TEXT SECTION =>

If that was the case, I asked them to cancel the reservations at both Holiday Inns. I asked her, “You’re willing to lose four nights because of policy?”
“Policy is policy,” she said.
“You understand that you are not only losing the other reservation, but 100% of my future business?” I said, hoping one last time for a different answer.
“Policy is policy.” Her final words struck me as ironic: “Is there anything else I can do for you?” You’ve done quite enough, I thought.
After canceling the new two-night, two-room reservation at the Holiday Inn, I made reservations at one of the other five hotels near the facility where the operation would be done. Holiday Inn won this battle. And when I went back to review the terms of the original reservation, the fine print did say “Saturday.” (This was at odds with my decades of hotel stay experience. In the past, it seemed to me, I always had the option to change a reservation that day, usually up to 4 p.m. Ah well, standards do change over time.)
So, policy is policy. But IGH lost me as a customer. Their corporate cash flow (from me) was immediately cut in half that week. (The original reservation was for two rooms for one night.) And they lost the “net present value” of my future business. More significantly, they lost a loyal customer.
In Tom Peters’ classic book In Search of Excellence, he relates the story of Stew Leonard's, a Connecticut and New York supermarket chain with records for the highest revenue per square foot. They have only two rules: "RULE # 1: THE CUSTOMER IS ALWAYS RIGHT! RULE #2: IF THE CUSTOMER IS WRONG, SEE RULE #1." Stew Leonard set the rule after winning a battle with a customer who tried to return a bottle of milk she said was spoiled. Both the dairy manager and Leonard tasted the milk and told the customer she was wrong. They refunded the cost of that bottle but left such a bad taste in the customer’s mouth that she never shopped at the store again. Leonard reviewed the total revenue an average customer generated and concluded that he had not just lost the value of a bottle of milk, he had lost all that customer’s future value. Whenever I’m near Danbury I drop by the store. Before shopping, I read and reflect on the rules, which are engraved on a large rock in front of the store.
A famous study for Coca-Cola in 1981 found that a median of 10 people heard about a bad customer experience -- and that was in the days before the Internet and social media. (I expect more than 10 people are reading this article at this very moment.) Stories of poor customer service will echo on the Internet forever -- as will positive stories. The stories of Nordstrom’s customer service are legendary.
Many studies have shown it is over five times as expensive to obtain a new customer as it is to maintain an existing one. An existing customer is usually less sensitive to price as well as being a source of referrals. How do you maintain that existing customer?
- Follow Stew Leonard’s rules. When you have a bad customer, as we all do from time to time, fire them. But never, never give any customer a reason to fire you.
- Communicate the importance of focusing on the customer relationship rather than on the individual sale. There’s no entrepreneurial fairy that funds employee’s paychecks; customers do. Coach your employees to turn customers into “raving fans.”
- Establish policies that empower customer service employees to make smarter decisions. “I’ll see what I can do and let you know” sounds much better to a customer than “policy is policy.” It’s even better if the customer service employee can make the decision themselves, i.e., as they do at Nordstrom. If an employee turns out to not have sufficient judgement to execute this responsibility, fire them, but don’t institute a policy that hog-ties the rest of the customer service department.
And one final suggestion. Never, never allow your customer service people to use the phrase “policy is policy.” Remember, a Pyrrhic victory is not a win at all.

Stored records
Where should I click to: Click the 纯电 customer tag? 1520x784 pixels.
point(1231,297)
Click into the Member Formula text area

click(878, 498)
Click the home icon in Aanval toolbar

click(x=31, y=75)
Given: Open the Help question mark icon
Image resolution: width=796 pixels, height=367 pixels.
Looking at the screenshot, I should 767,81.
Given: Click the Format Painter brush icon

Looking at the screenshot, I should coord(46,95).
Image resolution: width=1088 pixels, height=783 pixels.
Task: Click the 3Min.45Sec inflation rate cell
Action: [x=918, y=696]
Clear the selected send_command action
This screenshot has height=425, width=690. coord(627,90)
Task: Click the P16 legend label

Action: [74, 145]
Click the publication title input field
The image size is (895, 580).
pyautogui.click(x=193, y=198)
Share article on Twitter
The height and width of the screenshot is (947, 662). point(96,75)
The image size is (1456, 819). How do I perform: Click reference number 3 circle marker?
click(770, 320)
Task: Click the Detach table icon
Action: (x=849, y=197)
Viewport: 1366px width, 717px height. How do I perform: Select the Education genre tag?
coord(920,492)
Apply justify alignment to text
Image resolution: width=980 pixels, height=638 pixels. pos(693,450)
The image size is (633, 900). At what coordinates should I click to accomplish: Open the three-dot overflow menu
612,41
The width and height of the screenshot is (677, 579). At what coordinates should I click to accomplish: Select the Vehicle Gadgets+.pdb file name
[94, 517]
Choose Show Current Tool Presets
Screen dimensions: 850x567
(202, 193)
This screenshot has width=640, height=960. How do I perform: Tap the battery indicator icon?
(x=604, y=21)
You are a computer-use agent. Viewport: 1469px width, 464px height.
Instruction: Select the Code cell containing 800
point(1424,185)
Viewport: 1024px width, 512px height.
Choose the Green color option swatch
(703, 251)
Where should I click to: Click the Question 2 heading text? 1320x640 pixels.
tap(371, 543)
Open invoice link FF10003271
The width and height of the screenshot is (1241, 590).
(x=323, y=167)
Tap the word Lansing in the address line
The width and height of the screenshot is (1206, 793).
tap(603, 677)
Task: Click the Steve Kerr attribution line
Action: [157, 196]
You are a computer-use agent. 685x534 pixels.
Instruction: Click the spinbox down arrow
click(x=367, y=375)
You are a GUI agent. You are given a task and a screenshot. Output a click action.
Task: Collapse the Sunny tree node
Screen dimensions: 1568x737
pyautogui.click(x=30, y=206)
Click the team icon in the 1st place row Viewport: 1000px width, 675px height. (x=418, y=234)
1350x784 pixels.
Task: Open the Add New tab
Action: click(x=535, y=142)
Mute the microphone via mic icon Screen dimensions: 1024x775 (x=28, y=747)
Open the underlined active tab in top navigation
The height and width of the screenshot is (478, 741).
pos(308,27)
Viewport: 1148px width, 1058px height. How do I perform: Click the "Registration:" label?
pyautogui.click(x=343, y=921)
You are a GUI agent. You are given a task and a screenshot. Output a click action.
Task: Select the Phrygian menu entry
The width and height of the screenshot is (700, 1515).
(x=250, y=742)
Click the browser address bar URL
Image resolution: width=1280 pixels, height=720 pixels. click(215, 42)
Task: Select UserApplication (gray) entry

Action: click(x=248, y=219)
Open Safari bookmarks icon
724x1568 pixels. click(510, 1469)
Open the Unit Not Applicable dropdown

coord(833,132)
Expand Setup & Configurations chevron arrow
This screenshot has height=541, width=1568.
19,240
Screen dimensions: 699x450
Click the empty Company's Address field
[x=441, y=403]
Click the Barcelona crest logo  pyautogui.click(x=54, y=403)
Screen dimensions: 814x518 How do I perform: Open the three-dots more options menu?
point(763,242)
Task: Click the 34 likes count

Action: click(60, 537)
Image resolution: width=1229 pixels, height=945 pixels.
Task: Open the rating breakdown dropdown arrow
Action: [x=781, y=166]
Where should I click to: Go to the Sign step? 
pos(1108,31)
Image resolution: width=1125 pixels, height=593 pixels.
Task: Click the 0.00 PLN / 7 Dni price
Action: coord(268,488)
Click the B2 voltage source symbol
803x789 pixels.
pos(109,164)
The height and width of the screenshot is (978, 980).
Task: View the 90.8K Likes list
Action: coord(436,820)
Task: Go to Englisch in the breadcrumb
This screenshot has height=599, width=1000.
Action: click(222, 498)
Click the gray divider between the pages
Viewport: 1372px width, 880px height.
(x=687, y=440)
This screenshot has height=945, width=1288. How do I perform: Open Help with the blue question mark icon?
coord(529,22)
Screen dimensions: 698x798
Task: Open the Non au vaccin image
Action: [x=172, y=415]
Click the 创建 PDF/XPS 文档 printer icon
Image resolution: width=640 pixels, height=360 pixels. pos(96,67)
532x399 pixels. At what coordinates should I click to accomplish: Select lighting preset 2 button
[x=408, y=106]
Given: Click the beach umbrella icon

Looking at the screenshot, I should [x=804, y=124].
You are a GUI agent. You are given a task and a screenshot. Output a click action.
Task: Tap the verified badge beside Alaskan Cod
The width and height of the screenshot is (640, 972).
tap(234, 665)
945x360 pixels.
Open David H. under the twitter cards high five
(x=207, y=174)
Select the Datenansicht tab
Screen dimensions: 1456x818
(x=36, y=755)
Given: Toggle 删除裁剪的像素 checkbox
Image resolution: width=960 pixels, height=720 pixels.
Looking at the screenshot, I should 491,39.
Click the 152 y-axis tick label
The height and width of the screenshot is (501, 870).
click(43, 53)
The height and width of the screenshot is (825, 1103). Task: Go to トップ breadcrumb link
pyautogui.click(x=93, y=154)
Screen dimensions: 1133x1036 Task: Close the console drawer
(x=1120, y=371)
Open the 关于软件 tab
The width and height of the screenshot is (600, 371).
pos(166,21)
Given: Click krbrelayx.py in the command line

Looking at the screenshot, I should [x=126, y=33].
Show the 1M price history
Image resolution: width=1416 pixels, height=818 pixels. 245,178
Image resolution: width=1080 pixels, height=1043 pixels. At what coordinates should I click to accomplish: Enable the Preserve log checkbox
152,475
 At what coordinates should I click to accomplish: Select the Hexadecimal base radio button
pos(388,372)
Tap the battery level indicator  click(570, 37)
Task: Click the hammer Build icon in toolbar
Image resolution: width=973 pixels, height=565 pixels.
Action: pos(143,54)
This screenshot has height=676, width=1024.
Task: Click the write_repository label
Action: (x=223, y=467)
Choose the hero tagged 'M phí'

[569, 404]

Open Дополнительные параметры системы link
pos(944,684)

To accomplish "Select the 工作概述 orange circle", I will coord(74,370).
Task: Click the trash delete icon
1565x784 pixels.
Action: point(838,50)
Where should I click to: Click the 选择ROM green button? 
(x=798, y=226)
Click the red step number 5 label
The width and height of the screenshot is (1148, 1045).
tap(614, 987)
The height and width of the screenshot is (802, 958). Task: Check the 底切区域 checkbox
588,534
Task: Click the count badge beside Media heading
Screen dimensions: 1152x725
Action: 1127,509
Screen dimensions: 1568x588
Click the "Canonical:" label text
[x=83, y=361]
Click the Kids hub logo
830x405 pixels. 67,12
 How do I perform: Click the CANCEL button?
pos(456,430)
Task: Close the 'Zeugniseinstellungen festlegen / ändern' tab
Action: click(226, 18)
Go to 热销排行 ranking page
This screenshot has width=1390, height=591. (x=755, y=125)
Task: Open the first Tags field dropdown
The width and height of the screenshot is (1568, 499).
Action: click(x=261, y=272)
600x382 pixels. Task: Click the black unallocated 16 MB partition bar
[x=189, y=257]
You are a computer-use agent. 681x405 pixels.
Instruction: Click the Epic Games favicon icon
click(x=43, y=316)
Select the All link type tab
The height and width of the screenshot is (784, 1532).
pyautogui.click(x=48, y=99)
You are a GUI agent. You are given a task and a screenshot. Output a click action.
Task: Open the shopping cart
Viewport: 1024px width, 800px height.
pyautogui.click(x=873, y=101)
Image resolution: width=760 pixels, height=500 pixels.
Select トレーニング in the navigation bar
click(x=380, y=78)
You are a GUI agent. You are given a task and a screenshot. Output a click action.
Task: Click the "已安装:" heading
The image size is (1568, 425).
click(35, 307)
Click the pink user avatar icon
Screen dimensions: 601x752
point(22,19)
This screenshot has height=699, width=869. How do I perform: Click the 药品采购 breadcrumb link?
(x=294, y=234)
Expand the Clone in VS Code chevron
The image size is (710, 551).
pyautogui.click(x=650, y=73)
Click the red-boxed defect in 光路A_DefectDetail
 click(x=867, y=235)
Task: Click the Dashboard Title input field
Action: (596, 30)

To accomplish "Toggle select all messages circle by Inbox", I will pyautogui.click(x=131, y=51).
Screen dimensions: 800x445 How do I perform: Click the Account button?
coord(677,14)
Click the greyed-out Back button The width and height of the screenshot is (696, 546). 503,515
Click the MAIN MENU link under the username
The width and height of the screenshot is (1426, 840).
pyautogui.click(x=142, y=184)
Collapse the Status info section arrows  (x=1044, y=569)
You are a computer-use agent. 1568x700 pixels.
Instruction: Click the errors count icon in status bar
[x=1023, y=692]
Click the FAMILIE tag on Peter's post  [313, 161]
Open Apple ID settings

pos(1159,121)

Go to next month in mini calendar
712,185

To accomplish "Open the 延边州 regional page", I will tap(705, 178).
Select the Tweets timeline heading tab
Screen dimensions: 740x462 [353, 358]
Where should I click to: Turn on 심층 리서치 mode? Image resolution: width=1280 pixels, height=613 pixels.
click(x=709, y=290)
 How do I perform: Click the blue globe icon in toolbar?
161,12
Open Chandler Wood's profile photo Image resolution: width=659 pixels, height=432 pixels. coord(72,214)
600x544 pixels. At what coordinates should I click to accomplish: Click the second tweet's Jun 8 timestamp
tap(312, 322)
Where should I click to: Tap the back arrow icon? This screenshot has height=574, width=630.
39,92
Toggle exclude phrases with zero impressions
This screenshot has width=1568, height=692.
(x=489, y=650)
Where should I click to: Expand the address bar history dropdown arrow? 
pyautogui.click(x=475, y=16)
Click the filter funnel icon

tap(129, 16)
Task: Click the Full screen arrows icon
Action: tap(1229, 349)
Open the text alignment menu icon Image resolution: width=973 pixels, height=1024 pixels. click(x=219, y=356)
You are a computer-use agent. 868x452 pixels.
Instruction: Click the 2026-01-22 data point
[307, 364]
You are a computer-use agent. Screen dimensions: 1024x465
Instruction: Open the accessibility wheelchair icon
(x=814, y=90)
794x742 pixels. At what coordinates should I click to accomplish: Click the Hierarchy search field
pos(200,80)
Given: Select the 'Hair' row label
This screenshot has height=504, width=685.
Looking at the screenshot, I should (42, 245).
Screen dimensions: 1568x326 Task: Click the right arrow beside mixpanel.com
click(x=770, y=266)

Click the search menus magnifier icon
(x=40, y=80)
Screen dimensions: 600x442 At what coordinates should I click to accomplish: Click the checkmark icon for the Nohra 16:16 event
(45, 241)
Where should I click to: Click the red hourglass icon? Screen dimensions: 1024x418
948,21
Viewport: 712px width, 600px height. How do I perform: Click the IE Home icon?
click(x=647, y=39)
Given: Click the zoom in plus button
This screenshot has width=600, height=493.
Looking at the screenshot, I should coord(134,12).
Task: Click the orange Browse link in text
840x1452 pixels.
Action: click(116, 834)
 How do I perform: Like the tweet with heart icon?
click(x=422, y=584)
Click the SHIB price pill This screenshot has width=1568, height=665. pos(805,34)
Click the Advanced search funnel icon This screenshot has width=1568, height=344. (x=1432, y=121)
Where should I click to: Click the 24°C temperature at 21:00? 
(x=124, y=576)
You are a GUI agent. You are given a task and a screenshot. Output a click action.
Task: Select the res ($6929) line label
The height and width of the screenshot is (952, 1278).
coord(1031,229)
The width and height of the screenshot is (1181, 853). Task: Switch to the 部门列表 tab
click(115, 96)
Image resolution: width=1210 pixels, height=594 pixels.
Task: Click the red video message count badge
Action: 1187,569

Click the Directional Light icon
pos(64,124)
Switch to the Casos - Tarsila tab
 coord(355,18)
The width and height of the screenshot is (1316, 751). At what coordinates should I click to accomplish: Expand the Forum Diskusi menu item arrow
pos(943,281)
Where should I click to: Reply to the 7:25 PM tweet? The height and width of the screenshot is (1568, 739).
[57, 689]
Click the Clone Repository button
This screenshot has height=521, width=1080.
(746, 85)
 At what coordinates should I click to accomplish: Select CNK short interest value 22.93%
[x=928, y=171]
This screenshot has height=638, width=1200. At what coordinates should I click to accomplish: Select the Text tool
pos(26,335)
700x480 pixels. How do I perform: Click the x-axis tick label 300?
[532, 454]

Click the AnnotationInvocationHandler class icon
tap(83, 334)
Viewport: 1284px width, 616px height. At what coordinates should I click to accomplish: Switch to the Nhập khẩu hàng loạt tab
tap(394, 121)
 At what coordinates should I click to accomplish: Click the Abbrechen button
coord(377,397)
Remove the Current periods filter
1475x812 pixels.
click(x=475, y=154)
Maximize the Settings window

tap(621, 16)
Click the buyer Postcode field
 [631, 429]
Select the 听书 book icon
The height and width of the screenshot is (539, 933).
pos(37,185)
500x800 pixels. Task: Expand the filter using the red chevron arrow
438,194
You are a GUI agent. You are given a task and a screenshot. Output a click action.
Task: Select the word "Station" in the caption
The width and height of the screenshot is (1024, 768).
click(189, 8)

PROBLEM STATEMENT =>
Answer these questions using the customer service text.
1. What are the two rules at Stew Leonard's?
2. What median number of people heard about a bad customer experience, according to the 1981 study for Coca-Cola?
3. How many times as expensive as maintaining an existing customer do many studies find it is to obtain a new one?

ANSWER TO THE EXERCISE =>
1. Rule #1: the customer is always right. Rule #2: if the customer is wrong, see Rule #1.
2. 10 people.
3. Over five times as expensive.